Re: [PATCH net-next v4] net: stmmac:fix system hang when setting up tag_8021q VLAN for DSA ports

From: Vladimir Oltean
Date: Thu Apr 13 2023 - 13:41:41 EST


On Thu, Apr 13, 2023 at 10:15:55AM -0700, Florian Fainelli wrote:
> On 4/13/23 10:07, Jacob Keller wrote:
> > On 4/13/2023 8:06 AM, Yan Wang wrote:
> > > The system hang because of dsa_tag_8021q_port_setup()->
> > > stmmac_vlan_rx_add_vid().
> > >
> > > I found in stmmac_drv_probe() that cailing pm_runtime_put()
> > > disabled the clock.
> > >
> > > First, when the kernel is compiled with CONFIG_PM=y,The stmmac's
> > > resume/suspend is active.
> > >
> > > Secondly,stmmac as DSA master,the dsa_tag_8021q_port_setup() function
> > > will callback stmmac_vlan_rx_add_vid when DSA dirver starts. However,
> > > The system is hanged for the stmmac_vlan_rx_add_vid() accesses its
> > > registers after stmmac's clock is closed.
> > >
> > > I would suggest adding the pm_runtime_resume_and_get() to the
> > > stmmac_vlan_rx_add_vid().This guarantees that resuming clock output
> > > while in use.
> > >
> > > Signed-off-by: Yan Wang <rk.code@xxxxxxxxxxx>
> >
> > This looks identical to the net fix you posted at [1]. I don't think we
> > need both?
> >
> > [1]:
> > https://lore.kernel.org/netdev/KL1PR01MB5448020DE191340AE64530B0E6989@xxxxxxxxxxxxxxxxxxxxxxxxxxxxxxxxxxxxxxxxxxxx/
>
> Unfortunately both still lack a proper Fixes: tag, and this is bug fix.
> --
> Florian
>

I guess that would be:

Fixes: 5ec55823438e ("net: stmmac: add clocks management for gmac driver")

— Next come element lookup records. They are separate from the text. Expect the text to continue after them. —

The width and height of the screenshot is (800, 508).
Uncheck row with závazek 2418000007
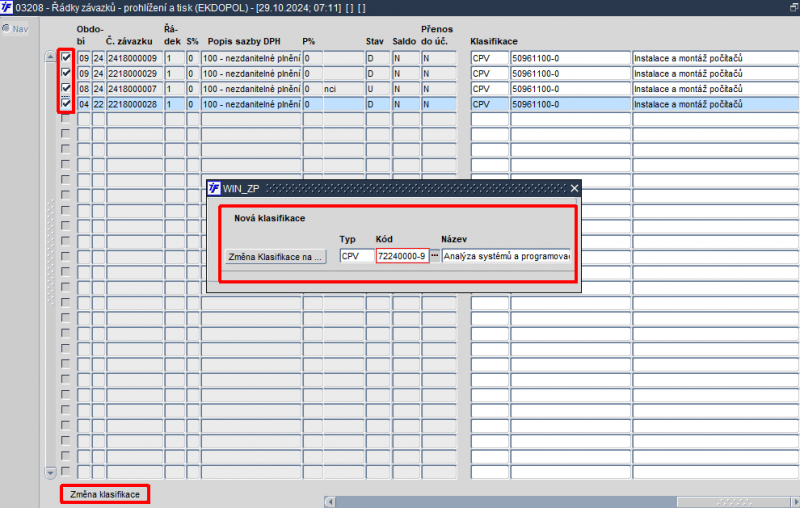click(x=66, y=88)
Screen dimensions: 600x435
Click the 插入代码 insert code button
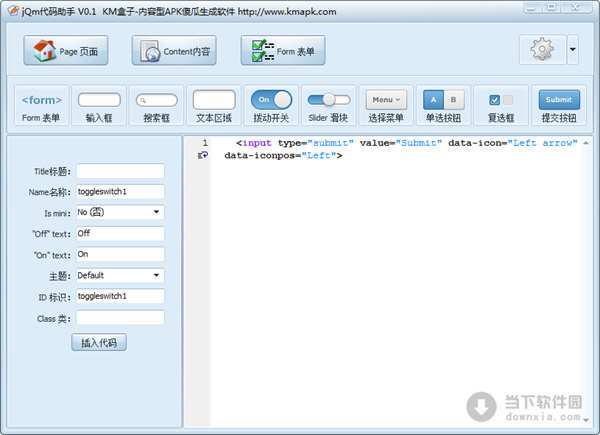[99, 343]
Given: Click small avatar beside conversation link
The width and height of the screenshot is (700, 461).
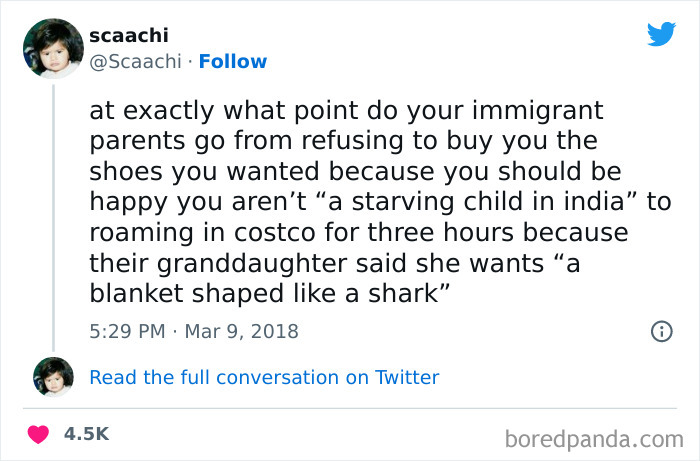Looking at the screenshot, I should [x=53, y=377].
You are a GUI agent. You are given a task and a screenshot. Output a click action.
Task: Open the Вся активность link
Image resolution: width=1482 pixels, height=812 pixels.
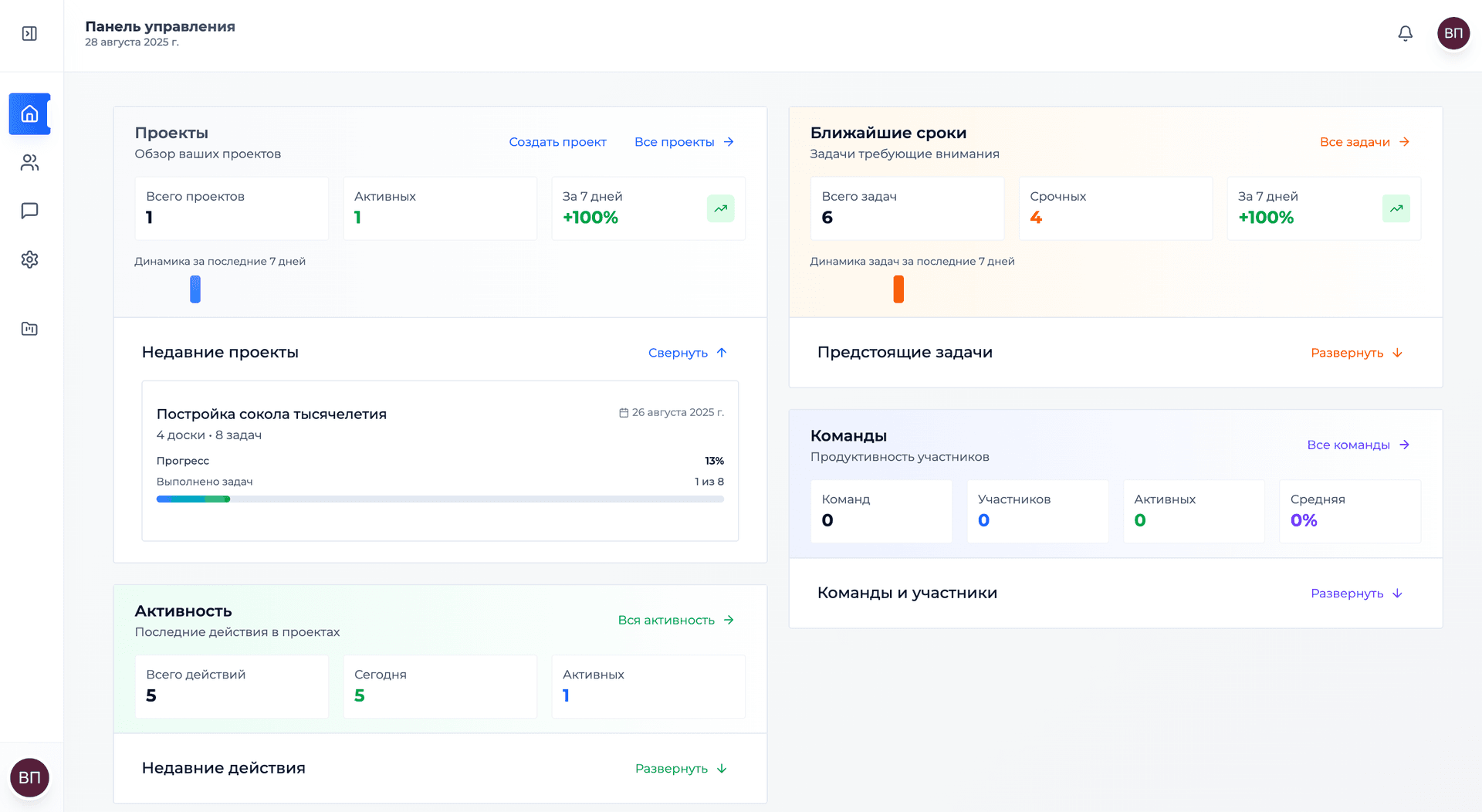[x=675, y=620]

although in this case, that would be only part of the story. That commit
split the runtime PM handling between stmmac_vlan_rx_add_vid() and
stmmac_vlan_rx_kill_vid() in a strange way, where an added VLAN RX
filter takes a refcount on the device, and a deleted filter one drops
the refcount.

That is... strange?! but it worked in a way, I guess.

Then commit b3dcb3127786 ("net: stmmac: correct clocks enabled in
stmmac_vlan_rx_kill_vid()") came a few months later and blamed that
oddity on a bad merge conflict resolution... ?! Basically, from what I
can tell, it's this later commit the one that broke things, for using
runtime PM only for stmmac_vlan_rx_kill_vid() but not for stmmac_vlan_rx_add_vid().